*** AVAILABLE RECORDS Section Begins ***

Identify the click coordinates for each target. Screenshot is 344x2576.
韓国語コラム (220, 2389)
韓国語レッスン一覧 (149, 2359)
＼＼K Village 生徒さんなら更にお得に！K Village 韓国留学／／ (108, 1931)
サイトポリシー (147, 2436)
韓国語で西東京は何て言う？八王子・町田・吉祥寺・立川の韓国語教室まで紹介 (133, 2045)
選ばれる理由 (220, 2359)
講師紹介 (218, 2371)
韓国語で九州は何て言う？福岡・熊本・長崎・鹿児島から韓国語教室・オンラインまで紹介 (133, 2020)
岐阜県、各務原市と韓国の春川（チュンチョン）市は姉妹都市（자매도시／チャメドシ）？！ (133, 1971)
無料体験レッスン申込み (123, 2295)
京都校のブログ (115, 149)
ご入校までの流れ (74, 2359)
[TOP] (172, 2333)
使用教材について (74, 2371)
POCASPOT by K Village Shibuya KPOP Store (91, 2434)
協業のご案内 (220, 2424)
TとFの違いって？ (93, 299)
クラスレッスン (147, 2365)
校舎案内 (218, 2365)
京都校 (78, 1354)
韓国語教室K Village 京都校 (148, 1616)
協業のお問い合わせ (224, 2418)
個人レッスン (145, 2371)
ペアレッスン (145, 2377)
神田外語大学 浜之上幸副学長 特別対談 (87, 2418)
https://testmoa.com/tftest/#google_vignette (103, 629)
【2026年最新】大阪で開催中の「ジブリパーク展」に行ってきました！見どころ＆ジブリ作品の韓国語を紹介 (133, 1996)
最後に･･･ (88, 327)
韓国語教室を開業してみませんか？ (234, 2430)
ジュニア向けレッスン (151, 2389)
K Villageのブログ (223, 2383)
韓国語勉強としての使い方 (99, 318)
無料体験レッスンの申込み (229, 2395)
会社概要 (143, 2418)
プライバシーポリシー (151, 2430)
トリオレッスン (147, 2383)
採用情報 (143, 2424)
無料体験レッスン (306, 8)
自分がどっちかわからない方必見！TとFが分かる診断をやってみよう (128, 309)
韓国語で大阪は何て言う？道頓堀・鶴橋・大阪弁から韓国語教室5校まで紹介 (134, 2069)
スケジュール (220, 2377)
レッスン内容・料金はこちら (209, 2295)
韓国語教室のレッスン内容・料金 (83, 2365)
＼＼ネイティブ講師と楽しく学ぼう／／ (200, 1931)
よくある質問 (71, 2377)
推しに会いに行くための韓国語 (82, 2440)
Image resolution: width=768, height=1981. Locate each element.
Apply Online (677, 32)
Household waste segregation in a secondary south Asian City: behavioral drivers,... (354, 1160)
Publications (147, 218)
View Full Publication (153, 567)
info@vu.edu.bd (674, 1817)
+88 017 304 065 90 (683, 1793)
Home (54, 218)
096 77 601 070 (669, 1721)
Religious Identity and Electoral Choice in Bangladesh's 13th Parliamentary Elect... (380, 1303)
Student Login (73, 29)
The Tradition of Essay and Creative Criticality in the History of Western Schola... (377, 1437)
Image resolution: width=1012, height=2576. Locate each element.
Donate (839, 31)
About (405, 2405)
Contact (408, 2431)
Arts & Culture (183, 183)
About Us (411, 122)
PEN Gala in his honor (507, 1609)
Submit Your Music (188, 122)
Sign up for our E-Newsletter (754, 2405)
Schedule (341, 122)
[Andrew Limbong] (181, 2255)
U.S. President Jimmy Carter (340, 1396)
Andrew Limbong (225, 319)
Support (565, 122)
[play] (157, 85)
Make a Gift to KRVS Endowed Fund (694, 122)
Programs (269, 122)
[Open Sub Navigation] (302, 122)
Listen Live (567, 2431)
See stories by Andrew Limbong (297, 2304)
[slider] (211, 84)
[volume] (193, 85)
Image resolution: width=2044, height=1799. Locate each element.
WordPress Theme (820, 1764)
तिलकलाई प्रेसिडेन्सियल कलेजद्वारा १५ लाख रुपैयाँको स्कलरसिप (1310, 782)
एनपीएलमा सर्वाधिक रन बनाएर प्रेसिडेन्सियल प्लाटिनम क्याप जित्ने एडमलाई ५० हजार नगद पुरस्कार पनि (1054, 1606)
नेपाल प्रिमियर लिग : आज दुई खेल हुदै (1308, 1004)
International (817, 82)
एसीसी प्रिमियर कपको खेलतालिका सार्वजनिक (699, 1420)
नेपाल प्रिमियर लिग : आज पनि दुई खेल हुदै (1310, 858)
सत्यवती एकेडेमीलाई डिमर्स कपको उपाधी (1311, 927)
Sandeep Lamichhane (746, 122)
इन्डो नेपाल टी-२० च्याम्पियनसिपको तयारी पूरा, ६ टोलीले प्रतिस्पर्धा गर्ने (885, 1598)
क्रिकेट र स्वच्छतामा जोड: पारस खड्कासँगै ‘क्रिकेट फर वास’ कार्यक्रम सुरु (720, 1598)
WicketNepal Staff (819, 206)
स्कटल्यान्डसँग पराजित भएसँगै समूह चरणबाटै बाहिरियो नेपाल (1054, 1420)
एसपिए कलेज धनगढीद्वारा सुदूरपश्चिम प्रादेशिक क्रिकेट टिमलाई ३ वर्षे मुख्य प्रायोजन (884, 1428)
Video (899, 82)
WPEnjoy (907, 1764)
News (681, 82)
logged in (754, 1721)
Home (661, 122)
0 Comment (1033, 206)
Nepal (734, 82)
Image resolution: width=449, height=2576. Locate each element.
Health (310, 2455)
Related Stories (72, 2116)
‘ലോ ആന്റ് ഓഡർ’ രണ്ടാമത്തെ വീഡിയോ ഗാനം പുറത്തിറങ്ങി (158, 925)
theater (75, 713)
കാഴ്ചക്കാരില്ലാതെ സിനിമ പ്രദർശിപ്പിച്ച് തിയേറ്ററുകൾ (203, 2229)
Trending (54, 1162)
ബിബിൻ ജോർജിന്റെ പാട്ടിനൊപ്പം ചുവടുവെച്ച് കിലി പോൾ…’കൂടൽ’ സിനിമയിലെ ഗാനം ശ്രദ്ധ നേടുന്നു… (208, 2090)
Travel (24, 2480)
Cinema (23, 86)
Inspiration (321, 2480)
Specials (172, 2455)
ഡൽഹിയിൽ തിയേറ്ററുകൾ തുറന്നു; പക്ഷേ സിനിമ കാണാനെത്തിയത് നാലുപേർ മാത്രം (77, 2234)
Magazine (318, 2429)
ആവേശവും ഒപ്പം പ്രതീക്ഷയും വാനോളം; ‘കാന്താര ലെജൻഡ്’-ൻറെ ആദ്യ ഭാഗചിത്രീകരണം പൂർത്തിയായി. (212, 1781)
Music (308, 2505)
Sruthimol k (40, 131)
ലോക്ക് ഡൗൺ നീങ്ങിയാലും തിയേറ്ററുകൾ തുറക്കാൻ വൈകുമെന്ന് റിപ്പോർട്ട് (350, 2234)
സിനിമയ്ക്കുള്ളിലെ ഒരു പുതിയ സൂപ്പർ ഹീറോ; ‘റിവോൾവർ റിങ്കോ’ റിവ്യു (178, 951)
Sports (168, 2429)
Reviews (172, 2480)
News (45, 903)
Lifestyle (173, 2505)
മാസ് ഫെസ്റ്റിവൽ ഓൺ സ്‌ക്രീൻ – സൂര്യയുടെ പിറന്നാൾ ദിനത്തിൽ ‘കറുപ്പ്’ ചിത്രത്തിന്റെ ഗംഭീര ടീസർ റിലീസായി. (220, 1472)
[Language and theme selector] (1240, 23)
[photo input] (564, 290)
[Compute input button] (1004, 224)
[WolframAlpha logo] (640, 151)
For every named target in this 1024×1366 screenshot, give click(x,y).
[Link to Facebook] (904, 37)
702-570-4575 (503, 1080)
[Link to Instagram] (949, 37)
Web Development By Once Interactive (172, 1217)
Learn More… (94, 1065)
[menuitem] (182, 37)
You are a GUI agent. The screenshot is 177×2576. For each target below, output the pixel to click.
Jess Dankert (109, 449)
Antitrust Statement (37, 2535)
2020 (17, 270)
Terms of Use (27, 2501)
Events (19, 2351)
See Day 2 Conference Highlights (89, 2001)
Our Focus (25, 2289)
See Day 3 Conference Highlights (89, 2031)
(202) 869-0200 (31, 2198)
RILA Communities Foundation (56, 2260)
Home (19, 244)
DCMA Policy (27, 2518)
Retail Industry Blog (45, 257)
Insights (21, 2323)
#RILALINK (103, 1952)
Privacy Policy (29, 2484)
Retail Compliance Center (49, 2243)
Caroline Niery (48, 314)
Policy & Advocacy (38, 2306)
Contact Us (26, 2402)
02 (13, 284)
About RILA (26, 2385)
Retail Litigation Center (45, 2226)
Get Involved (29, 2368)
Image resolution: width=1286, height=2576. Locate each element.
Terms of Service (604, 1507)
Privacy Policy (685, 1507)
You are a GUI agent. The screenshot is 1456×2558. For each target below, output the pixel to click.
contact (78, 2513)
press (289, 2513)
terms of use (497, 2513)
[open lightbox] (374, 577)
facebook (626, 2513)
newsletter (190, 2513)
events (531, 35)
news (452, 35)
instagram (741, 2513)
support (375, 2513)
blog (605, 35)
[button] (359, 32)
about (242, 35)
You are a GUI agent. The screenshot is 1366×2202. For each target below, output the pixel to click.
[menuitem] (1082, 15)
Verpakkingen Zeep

*** AVAILABLE RECORDS Section Ends ***

__YOUR ASSIGNMENT__.
Copy each line exactly, from the line containing "news (452, 35)" down to the last line of the material, and no other lines.

__EXERCISE OUTPUT__.
news (452, 35)
instagram (741, 2513)
support (375, 2513)
blog (605, 35)
[button] (359, 32)
about (242, 35)
You are a GUI agent. The screenshot is 1366×2202. For each target below, output the pixel to click.
[menuitem] (1082, 15)
Verpakkingen Zeep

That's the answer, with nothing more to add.